The input to the GLOOME server consists of:

  1. Minimal: 0/1 sequences (phyletic pattern). The sequences should be in FASTA format only. Other sequence file formats such as Clustal and Phylip may be converted to FASTA using software such as READSEQ.
  2. Optional: A phylogenetic tree in NEWICK format. If the tree is not provided by the user, it will be estimated from the phyletic pattern using model based distance estimation and neighbor joining.

GLOOME directs you to a web page called "GLOOME Job Status Page". This web page is automatically updated every 30 seconds, showing messages regarding the different stages of the server activity. When the calculation finishes, several links appear. For an example output page click here.

  • MSA Colored according to the probability of events
    This link is the main link for the GLOOME output, which is a projection of the stochastic mapping computation scores of each site onto the MSA, using a color-scale. Shades indicate the probability of event occurring in the specific site and branch leading to the specific taxa. A separate color-coded MSA is used for gain events (Figure 1A) and loss events (Figure 1B). In addition, the expected number of events over all branches are plotted below the alignment for each site. This information is also provided textually with additional files for sum over branches or over sites.

* Stated exercise *
Please copy the GLOOME server passage above word for word, in full.

* Provided material *
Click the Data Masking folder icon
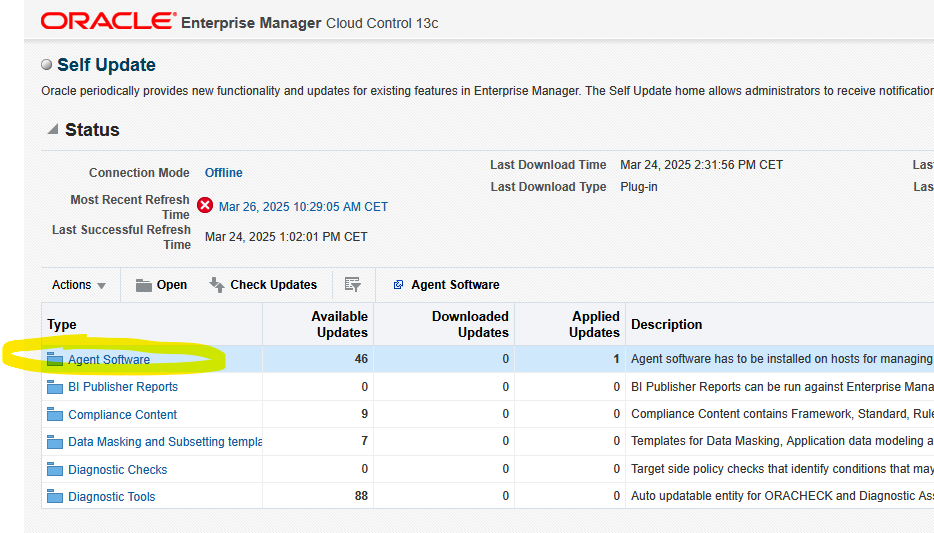This screenshot has width=934, height=533. [55, 442]
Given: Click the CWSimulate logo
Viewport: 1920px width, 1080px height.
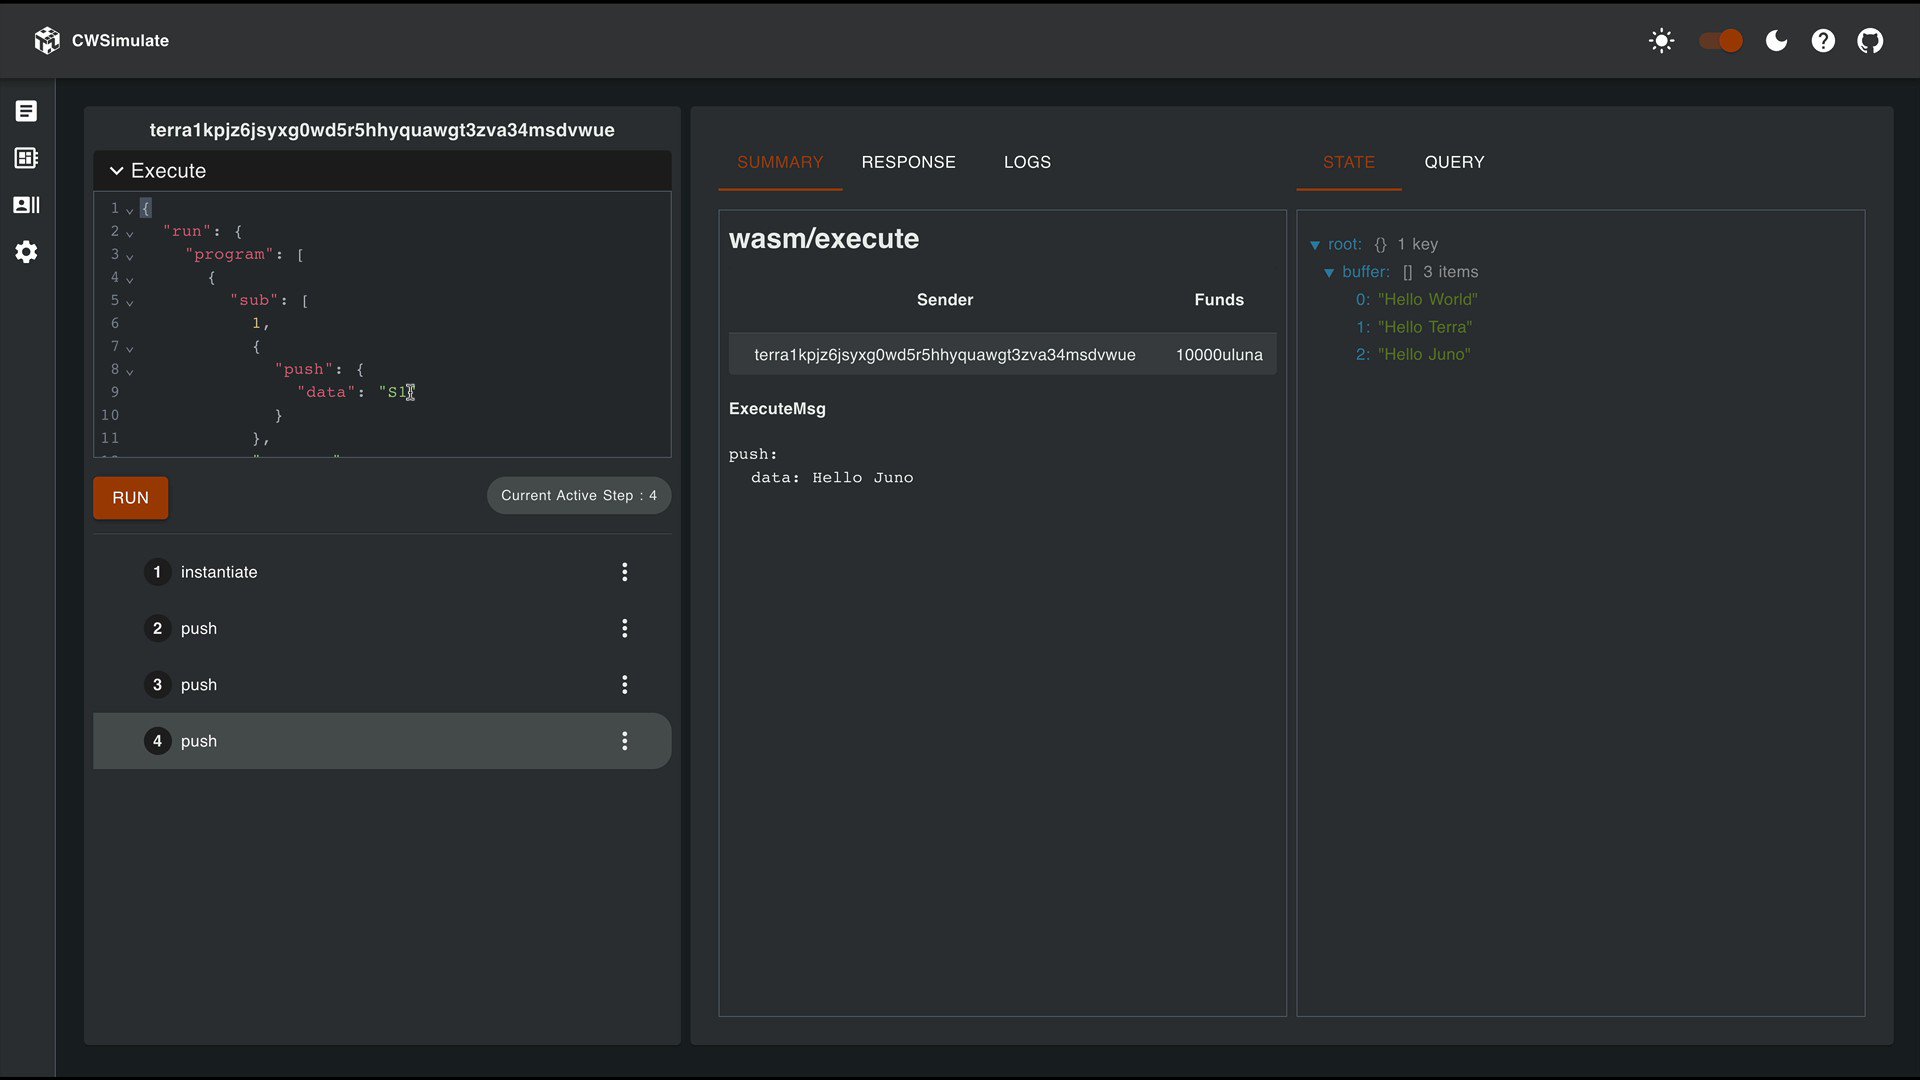Looking at the screenshot, I should pyautogui.click(x=100, y=41).
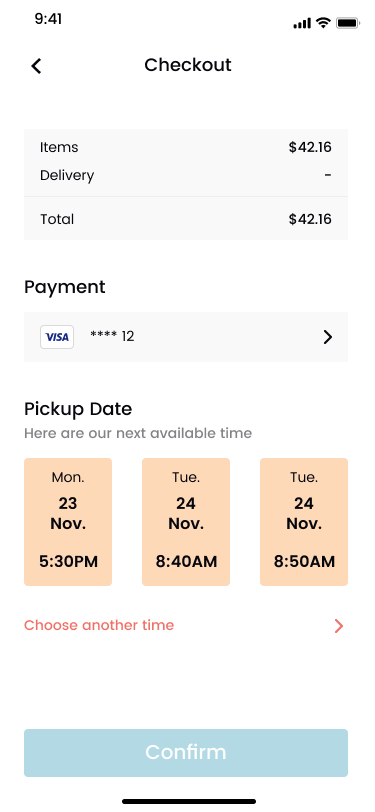Select Tue. 24 Nov. 8:40AM pickup slot

pyautogui.click(x=186, y=522)
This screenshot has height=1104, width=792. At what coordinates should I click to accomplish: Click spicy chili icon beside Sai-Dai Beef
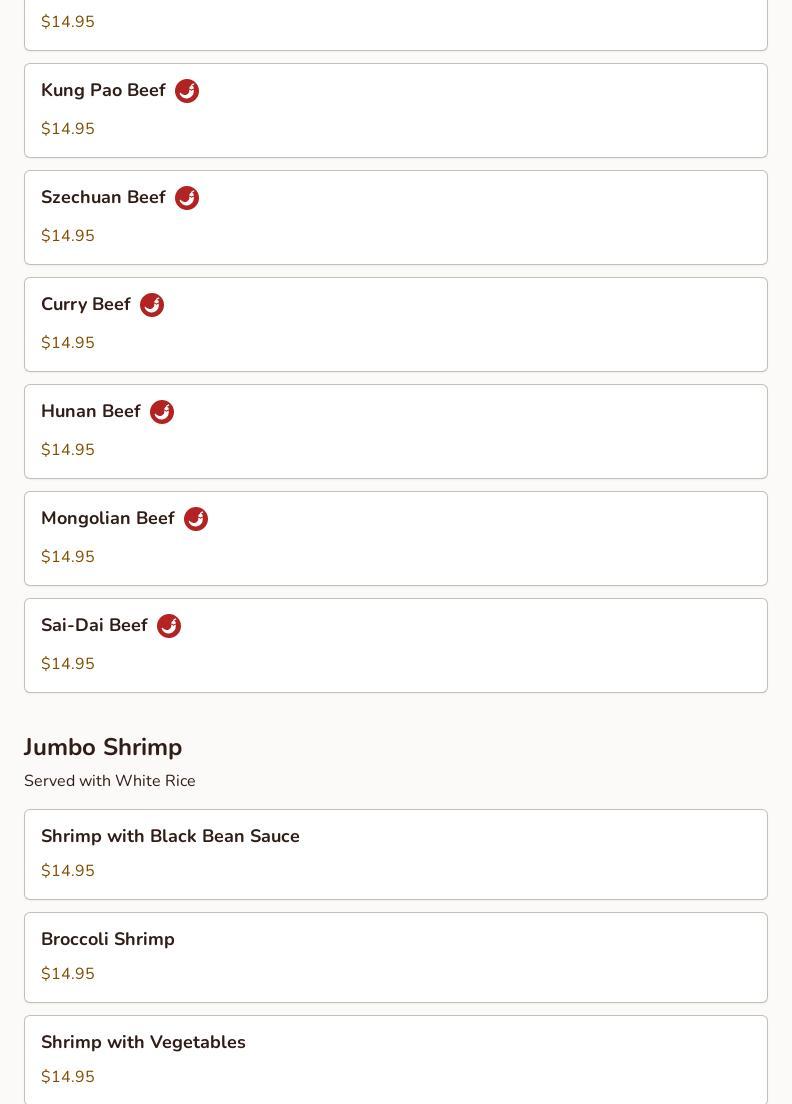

* Finished task *
The input to the GLOOME server consists of:

  1. Minimal: 0/1 sequences (phyletic pattern). The sequences should be in FASTA format only. Other sequence file formats such as Clustal and Phylip may be converted to FASTA using software such as READSEQ.
  2. Optional: A phylogenetic tree in NEWICK format. If the tree is not provided by the user, it will be estimated from the phyletic pattern using model based distance estimation and neighbor joining.

GLOOME directs you to a web page called "GLOOME Job Status Page". This web page is automatically updated every 30 seconds, showing messages regarding the different stages of the server activity. When the calculation finishes, several links appear. For an example output page click here.

  • MSA Colored according to the probability of events
    This link is the main link for the GLOOME output, which is a projection of the stochastic mapping computation scores of each site onto the MSA, using a color-scale. Shades indicate the probability of event occurring in the specific site and branch leading to the specific taxa. A separate color-coded MSA is used for gain events (Figure 1A) and loss events (Figure 1B). In addition, the expected number of events over all branches are plotted below the alignment for each site. This information is also provided textually with additional files for sum over branches or over sites.